In non-life insurance, healthcare is now the largest, accounting for approximately 39 percent of total premiums. It has grown, crop cover has been reduced and health has overtaken other lines. Then come the commercial, crop and motor vehicles. YTD October, the motorcycle sector is growing roughly by about 8 to 9 percent. For HDFC ERGO, healthcare is our largest segment. About 46 to 47 percent of cases consist of accidents and health. We focus on retail/individual healthcare and do very little in the corporate/government healthcare space. We have approximately 1.2 to 1.3 lakh healthcare purchasing agents, operating from approximately 900 locations (approximately 300 full offices and 600+ single-staff digital offices). We will expand the physical reach, digital presence, products and hospital connections in the future. Our health claim rejection rate is among the lowest in the industry at less than 3 percent (as per IRDAI data), while the approval time for cashless claims is less than 30 minutes, typically 24 to 25 minutes. We also have initiatives such as immediate discharge confirmations and prior approvals for chronic conditions.
How will you deal with the cost pressure following the exemption from GST on insurance premiums? Have you reduced commissions for distributors?
The right thing to do was to pass on the full GST benefit to customers, which we did as an industry. This created a mismatch in input tax credits, increasing insurers’ costs. In the spirit of partnership and to preserve customer benefits, some of that burden has been passed on to distributors in both life and general insurance. We continue to engage the government for input credit solutions.
Do you expect more insurers to go public in the future? What about HDFC ERGO?
There are two considerations in this regard. Firstly, Ind AS 117 and Risk-Based Capital (RBC) will significantly change the reported metrics including profits, combined ratio and capitalization. The industry is targeting April 2027 for Ind AS 117, with RBC in addition. As long as these do not stabilize, it will be difficult for investors to guarantee value. Second, the sector’s profitability remains weak, with the combined ratio around 112-115 percent, i.e. a technical loss of ₹12 to 15 per ₹100 premium. In my opinion, listings should wait until profitability is healthier and Ind AS/RBC has reached a settlement. For us, we don’t have any promotional plans at this time. Ultimately, however, it is a shareholder’s decision.
If general insurance profitability is now weak, what measures are needed to get the sector back into trouble?

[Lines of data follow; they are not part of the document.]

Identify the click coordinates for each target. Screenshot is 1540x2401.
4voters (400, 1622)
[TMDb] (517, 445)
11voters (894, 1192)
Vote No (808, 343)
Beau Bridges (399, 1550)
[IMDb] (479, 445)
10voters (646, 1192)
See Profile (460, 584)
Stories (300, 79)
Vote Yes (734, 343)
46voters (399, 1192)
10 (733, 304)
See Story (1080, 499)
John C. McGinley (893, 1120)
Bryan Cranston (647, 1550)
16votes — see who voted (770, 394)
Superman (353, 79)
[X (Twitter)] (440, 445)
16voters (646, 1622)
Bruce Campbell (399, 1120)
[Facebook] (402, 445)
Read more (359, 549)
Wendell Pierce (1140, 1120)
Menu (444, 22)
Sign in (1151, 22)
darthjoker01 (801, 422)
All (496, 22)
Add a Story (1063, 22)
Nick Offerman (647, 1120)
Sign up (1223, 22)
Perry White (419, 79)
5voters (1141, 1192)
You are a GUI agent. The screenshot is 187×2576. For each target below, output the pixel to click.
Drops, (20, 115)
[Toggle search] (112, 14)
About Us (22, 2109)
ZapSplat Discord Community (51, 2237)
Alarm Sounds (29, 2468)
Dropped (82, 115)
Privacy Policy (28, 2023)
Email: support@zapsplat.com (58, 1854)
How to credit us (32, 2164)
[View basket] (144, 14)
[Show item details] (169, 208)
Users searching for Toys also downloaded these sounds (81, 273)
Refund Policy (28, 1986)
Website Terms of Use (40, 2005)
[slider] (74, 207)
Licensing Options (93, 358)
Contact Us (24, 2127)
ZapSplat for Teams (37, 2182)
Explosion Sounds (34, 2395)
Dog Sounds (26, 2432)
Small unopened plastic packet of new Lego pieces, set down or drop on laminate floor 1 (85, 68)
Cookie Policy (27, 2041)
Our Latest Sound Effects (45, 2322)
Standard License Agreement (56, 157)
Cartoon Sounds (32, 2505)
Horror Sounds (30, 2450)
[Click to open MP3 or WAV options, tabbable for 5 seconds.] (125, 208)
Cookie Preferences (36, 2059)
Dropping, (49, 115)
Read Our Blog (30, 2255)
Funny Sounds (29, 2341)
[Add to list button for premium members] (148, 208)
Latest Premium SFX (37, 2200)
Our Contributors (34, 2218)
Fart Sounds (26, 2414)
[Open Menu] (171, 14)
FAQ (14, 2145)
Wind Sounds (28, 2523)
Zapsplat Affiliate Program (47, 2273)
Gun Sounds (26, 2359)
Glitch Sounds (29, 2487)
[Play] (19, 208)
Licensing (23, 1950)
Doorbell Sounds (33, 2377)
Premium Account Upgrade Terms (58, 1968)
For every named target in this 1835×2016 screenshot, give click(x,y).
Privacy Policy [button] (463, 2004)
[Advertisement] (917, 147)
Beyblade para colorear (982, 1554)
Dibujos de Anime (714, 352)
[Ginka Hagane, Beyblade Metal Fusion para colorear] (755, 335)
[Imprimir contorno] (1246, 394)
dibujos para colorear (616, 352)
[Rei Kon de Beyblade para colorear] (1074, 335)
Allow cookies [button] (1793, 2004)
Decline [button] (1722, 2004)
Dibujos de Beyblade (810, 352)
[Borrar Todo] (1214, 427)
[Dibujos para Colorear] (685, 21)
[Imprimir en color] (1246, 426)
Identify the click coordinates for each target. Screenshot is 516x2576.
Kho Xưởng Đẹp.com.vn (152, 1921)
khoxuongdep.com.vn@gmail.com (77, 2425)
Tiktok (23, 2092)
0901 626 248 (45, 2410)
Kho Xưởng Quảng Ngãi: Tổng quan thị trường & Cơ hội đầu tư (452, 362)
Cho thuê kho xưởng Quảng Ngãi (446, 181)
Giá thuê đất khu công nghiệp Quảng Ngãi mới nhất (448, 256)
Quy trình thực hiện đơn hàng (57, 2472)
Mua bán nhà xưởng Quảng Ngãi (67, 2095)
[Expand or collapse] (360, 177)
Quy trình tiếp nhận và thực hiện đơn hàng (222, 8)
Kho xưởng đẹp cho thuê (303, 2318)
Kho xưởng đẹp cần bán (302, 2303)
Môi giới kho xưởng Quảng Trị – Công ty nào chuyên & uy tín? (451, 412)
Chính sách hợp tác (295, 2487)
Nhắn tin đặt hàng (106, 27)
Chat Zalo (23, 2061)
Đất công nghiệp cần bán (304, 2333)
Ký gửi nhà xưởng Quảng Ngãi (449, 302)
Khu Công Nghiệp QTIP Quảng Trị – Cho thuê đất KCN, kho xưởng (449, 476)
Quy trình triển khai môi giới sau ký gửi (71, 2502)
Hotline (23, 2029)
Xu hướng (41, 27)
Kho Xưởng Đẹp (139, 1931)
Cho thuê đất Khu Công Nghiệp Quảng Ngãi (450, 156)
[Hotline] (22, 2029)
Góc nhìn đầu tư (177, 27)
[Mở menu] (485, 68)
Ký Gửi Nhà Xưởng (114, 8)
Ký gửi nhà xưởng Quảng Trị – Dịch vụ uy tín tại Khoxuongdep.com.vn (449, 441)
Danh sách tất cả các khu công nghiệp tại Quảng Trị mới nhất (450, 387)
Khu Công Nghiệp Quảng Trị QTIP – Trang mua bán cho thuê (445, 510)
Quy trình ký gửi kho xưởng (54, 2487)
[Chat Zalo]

There are four levers for this. There has been no meaningful increase in prices for third-party cars over the past six years, while the court-awarded claims inflation is 10 to 12 percent. We urgently need price increases for TP. Price discipline is also necessary. Competition is price-driven rather than service-driven. Superior service (e.g. low health rejection rates, faster cashless) should yield better prices. Expense ratios in the sector are high, around 29 to 30 percent. We need to reduce distribution and operating costs. Finally, there is also a need for deeper and broader coverage of insurance in more regions to bring more lives and risks into the insurance net.
How do you plan to expand the distribution network?
HDFC ERGO now has around 300 offices, 600 digital locations and around 1.3 lakh agents. We will open more digital offices, recruit more agents, launch new products and add partners. A significant part of our retail activities is digital. About 11 to 12 percent of retail takes place online. We are also expanding the networks of hospitals and garages. Directionally, the expansion includes distribution, products and digital.